June 27, 2023

 A rich, beautiful, sacred and sad (for me, mostly) entry today. I first became aware of towering, rocky spires of deep purple-blue rock. Clinging to the side of one of these spires was a bush with flowers that glowed golden in the dusky light. In the branches of the bush was a pair of wrens. They were tending a nest with jeweled eggs. The sacredness of the place was palpable; I felt blessed to have found myself here.


I noticed the bush was perched above a narrow ledge and the golden flower drifted down upon it, along with detritus from the birds’ nest, landing on the skeleton in tattered robes. The skeleton’s flesh had mostly desiccated but there were traces of the corpse’s long hair. 


The detritus continued to accumulate, time seeming to pass by quickly, months in the space of moments. Soon, the corpse was completely covered by a blanket of debris. And then I was beneath the debris with the corpse in the pitch blackness. Ah, yes, the Black. I knew it would appear at some point.

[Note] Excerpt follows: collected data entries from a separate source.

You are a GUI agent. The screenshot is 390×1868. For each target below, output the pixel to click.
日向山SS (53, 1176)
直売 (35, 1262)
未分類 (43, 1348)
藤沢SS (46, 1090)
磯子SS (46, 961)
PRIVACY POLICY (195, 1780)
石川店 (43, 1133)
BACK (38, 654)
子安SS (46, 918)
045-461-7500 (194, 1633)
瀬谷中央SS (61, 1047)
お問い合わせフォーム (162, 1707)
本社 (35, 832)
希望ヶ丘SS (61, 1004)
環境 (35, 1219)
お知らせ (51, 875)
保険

I was in a darkened cave standing on a crystalline floor of radiant purple-black. There was a slight glow emanating from within me, mostly it was black was also tinged with purple. On the smooth floor lay the corpse. It was under a white cloak such that I couldn’t see who it was. Their body, however, was no longer skeletal but fully-formed, although the being was still apparently dead. 


As I stood there, looking down on the body, white light suddenly flooded into the chamber. I looked over and saw a familiar white world. It was sort of like the land of the Crossroads, although less dead. It was winter forest, the branches and ground covered in snow. Before us stood a female elk. She was looking at us with eyes of ruby red. She bowed her head and I bowed to her.


I carried the corpse over to her, placing it on her back. I expected the corpse to finally come alive when I did so but it remained inert. I realized the only way to get it to stay on the elk’s back was to climb on and cradle it in my arms. I did so, taking the silver-white reins attached to the elk’s head in my hands. We moved off into the winter forest.


The forest was teeming with animal life. There was an owl, a bear, a wolf, deer, pheasants. All white with ruby red eyes. “You bless this place with you presence,” the elk told me in my mind. I was so deeply touched that I cried. As I did so, the winter world changed. The forest and everything in it were drenched with the golden light of a morning sun. It was now summer and the canopy overhead was green and alive with birds. The animals were no longer white but their natural colors. The elk was brown. The birds colorful. The wolf was gray.


I knew this place. It’s a forest primeval, a place where I believe I was born - not physically born but perhaps spiritually born. It was the place I lived before I became human, before I met Griffin, before I knew suffering. An Eden, I suppose.


The corpse was now alive and I realized they were mostly male. (They seemed like they could be any gender, really.) He had long, brown hair and brown eyes. He was smiling at me. He greeted me as a brother. He knew me and I knew him.


“You bless me, brother,” he said, smiling as he observed me. “I can see how far you’ve come since I last knew you. You have changed.” He reached out and touched my heart which, I realized was a black pearl. “This,” he said, indicating my heart, “has changed. You are no longer who you once were.”


I cried then, telling him of the suffering I’ve endured, the long, long, long and difficult, difficult, difficult journey to arrive here, back in the place I once called home but where I was now a stranger.


“It is the same for all of us,” he said, still smiling, still caressing my heart. “You can never go back to who you were. But you have not lost your home. It is right here.” He pointed to my heart which was deep and dark and vast and mysterious as the Absolute. “This is your home now.”


It felt like my heart was breaking. I realized then that some of the tears I cry when I enter the Imaginal are from my own sadness at having lost it, having been exiled. I have found my way back but it will never again be the home it once was. Losing innocence, enduring suffering and loss, they have changed me. It’s true that this has helped me to grow and I have learned much. Still, it hurts to lose so much and know I can only visit here.


“She is here.”


I looked up and found that we had arrived at the Crossroads and the Woman in White was waiting to take my brother away from me. He didn’t seem sad to go, though. “I’m on my own journey,” he said. “Thank you for helping me. I couldn’t have made it here without your help.”


I dismounted the elk and allowed the Woman to lead her and its rider down the road away from me. I realized that my body now was huge, monstrous. I had horns and leathery wings and huge muscles. I looked like a purple-black demon. I looked down at myself wondering why I wore this form.


The Woman in White looked back at me and smiled. “You need that form,” she said. “You’ve earned the right to wear it. It allows you to journey into the most difficult and perilous places, the places where Light has disappeared and only pain and difficulty remain. It allows you to be strong but also compassionate. No one will challenge you when you go into the darkness wearing that form.”